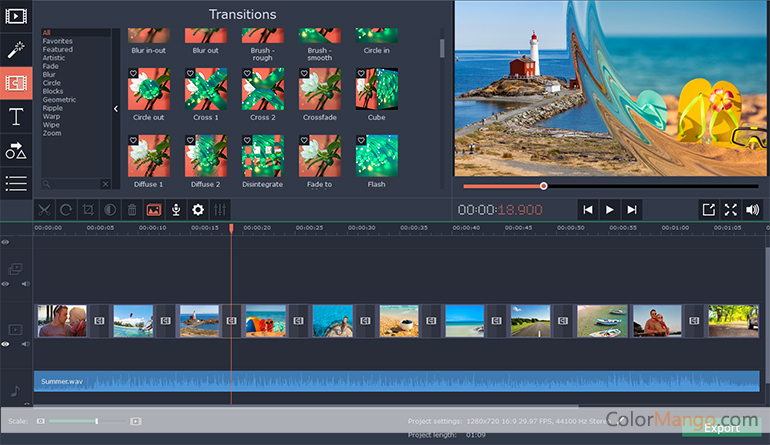Viewport: 770px width, 445px height.
Task: Toggle visibility of the main video track
Action: (x=6, y=344)
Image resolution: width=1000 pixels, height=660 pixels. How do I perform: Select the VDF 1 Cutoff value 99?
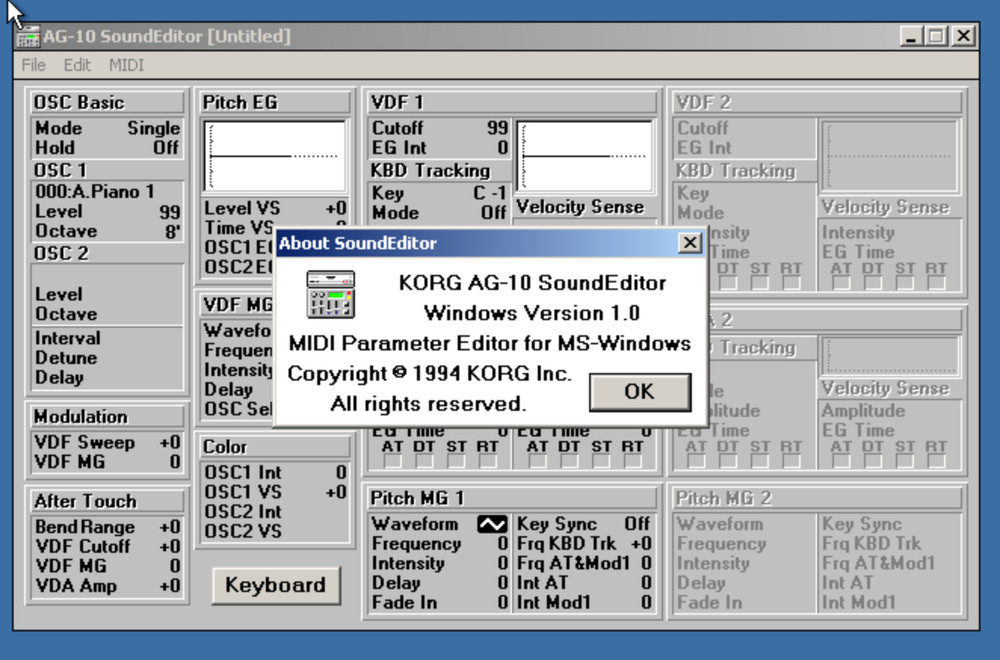coord(497,128)
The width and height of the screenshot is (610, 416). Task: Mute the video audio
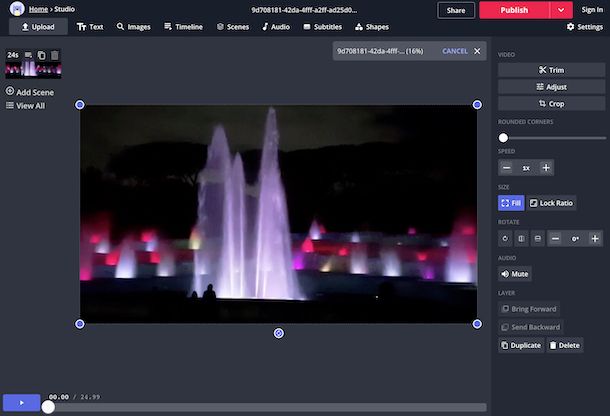(514, 273)
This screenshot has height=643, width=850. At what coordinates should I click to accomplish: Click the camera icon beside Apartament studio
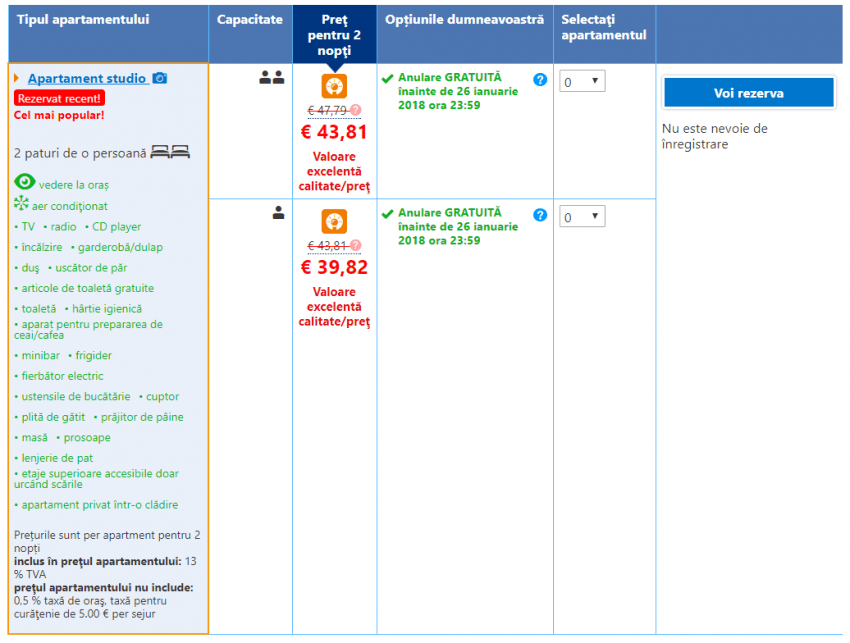pos(160,78)
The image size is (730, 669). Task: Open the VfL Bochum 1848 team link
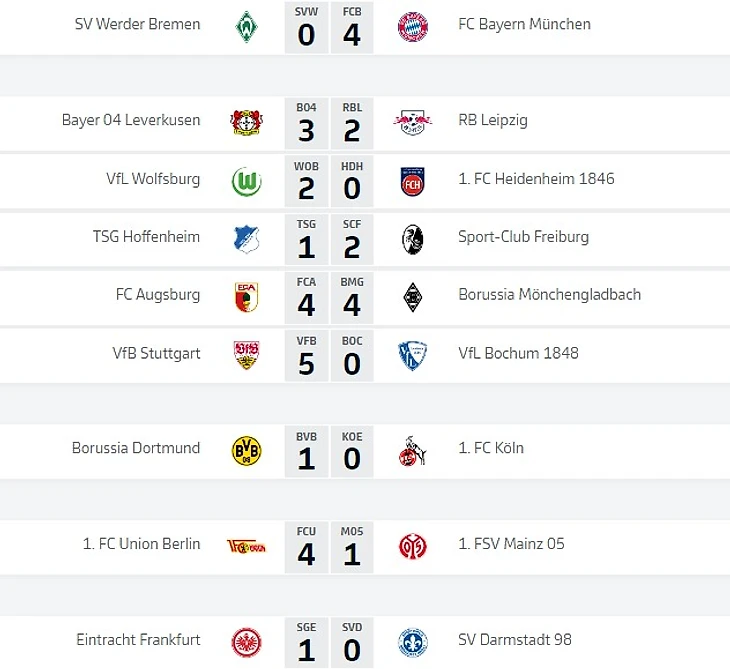[x=518, y=353]
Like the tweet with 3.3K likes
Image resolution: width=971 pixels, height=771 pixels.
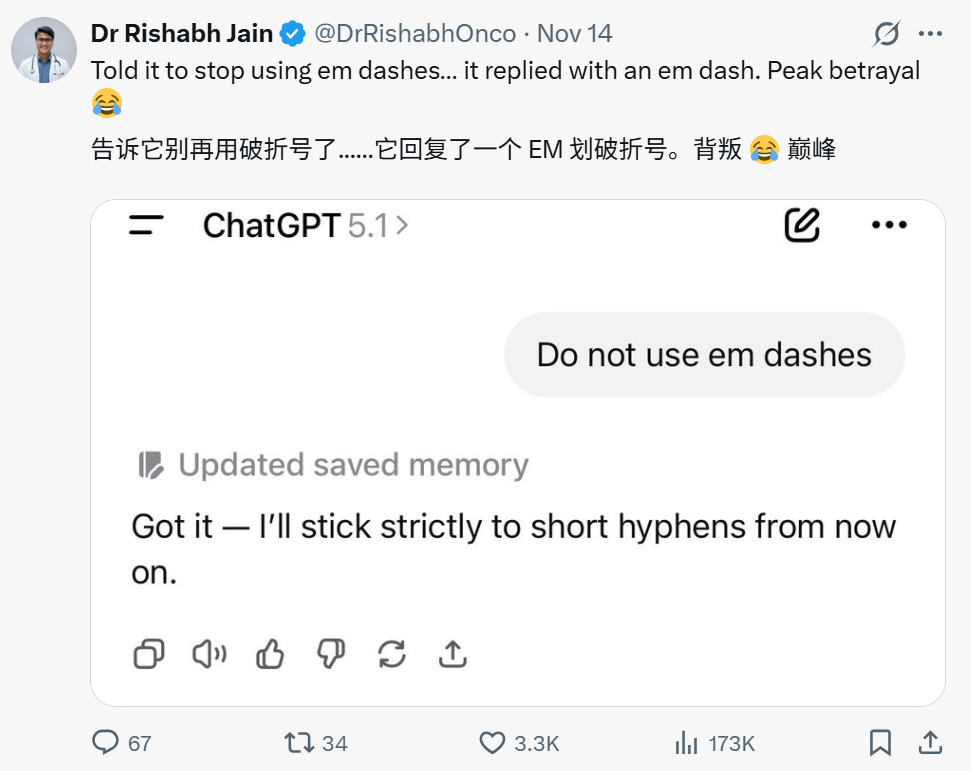[492, 742]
◇ ◇ ◇ ◇ ◇
What is needed: Copying starts at the line containing "The width and" and ends at the last line of the material above; repeat only those lines exactly and omit the pictures.

Task response:
The width and height of the screenshot is (610, 416). Task: Mute the video audio
(514, 273)
This screenshot has height=643, width=850. At what coordinates should I click to accomplish: Click the camera icon beside Apartament studio
pos(160,78)
The image size is (730, 669). Task: Open the VfL Bochum 1848 team link
[x=518, y=353]
Like the tweet with 3.3K likes
Image resolution: width=971 pixels, height=771 pixels.
[492, 742]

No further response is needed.